Tuesday, July 1, 2008

Getting it Right

The U.S. Supreme Court recently turned the neat trick of making conservatives and liberals angry with their rulings in a one-week period. Strange to say, on both of these cases, the court got the law exactly right.

First was the court's 5-4 ruling that prisoners at Guantanimo Bay could file a Writ of Habeus Corpus to have a neutral judge determine if their detention was legal. Despite the fact that Habeus Corpus has been enshrined in Anglo-American law since the Magna Carta of 1215, conservatives howled that this ruling would open the floodgates to terrorists walking the streets of your town after being released by a soft-hearted judge.

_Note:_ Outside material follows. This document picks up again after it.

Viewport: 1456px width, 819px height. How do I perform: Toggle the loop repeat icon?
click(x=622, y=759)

But it meant no such thing. The court merely followed 800 years of precedent in allowing any prisoner to challenge the terms of his or her confinement. Judges will still have to be convinced that the prisoner is being held for no good legal reason before the prisoner is released. Thousands of such Habeus writs are filed on behalf of domestic prisoners every day--yet you don't see them getting released willy nilly.

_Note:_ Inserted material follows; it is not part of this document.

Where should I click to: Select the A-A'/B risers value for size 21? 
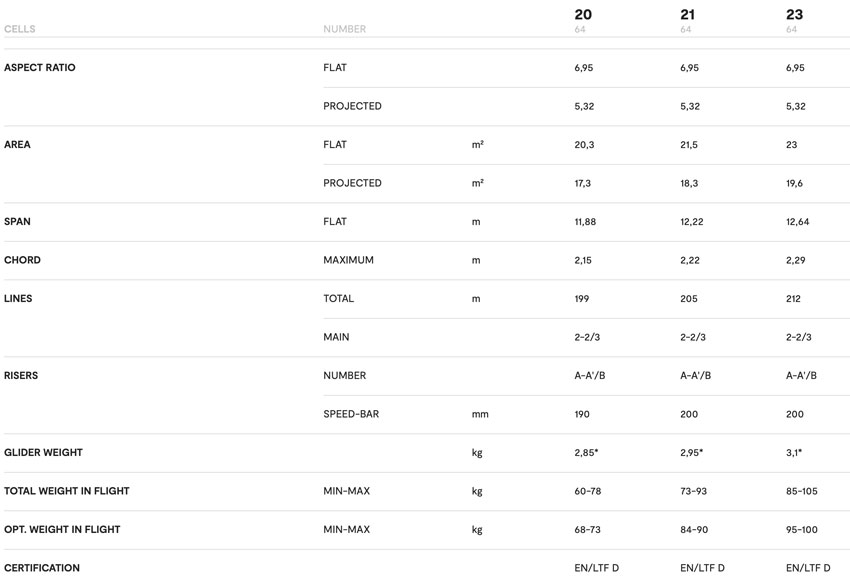coord(695,376)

The court then proceeded to irk liberals with their ruling that the Second Amendment gives each person the right to bear arms even if they're not enrolled in a local militia. The liberals screamed that this would mean more guns on the street and more people killed by guns every year.

Again, it meant no such thing. The Court clarified what most Americans already believe: That the right to bear arms cannot be taken away by a local government. Mind you, the amendment does not limit regulation of the armed populace. The registration and background checks required for ownership are still in place. But the Court did, finally, tell the world that Americans are so secure in our government that we don't mind the citizenry owning their own firearms.

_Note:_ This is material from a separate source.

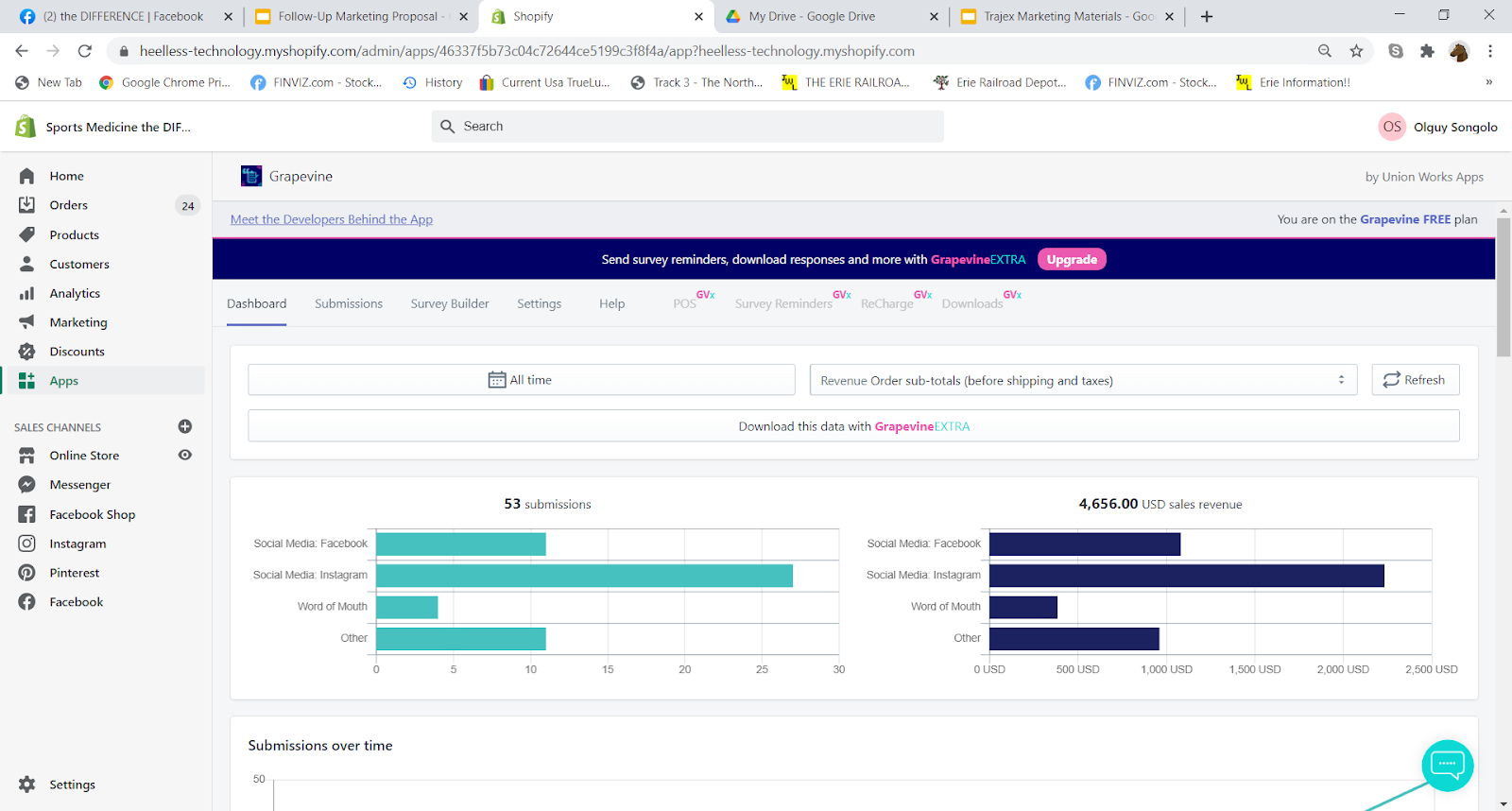1512x811 pixels.
Task: Open Meet the Developers Behind the App link
Action: (332, 219)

Both decisions were 5-4, meaning that in each case the margin of error was a lone justice. I think, however, that the court got both of these cases exactly right. When the court is asked to examine a case involving a fundamental right guaranteed in the constitution, they would do well to remember the admonition which doctors have to promise before being licensed: First, do no harm. The Supreme Court is the last chance for many of our rights, and it's good to see that they understand that a right guaranteed is a right which cannot be eliminated by some lawless governmental body, be it a local city ordinance or the President of the United States.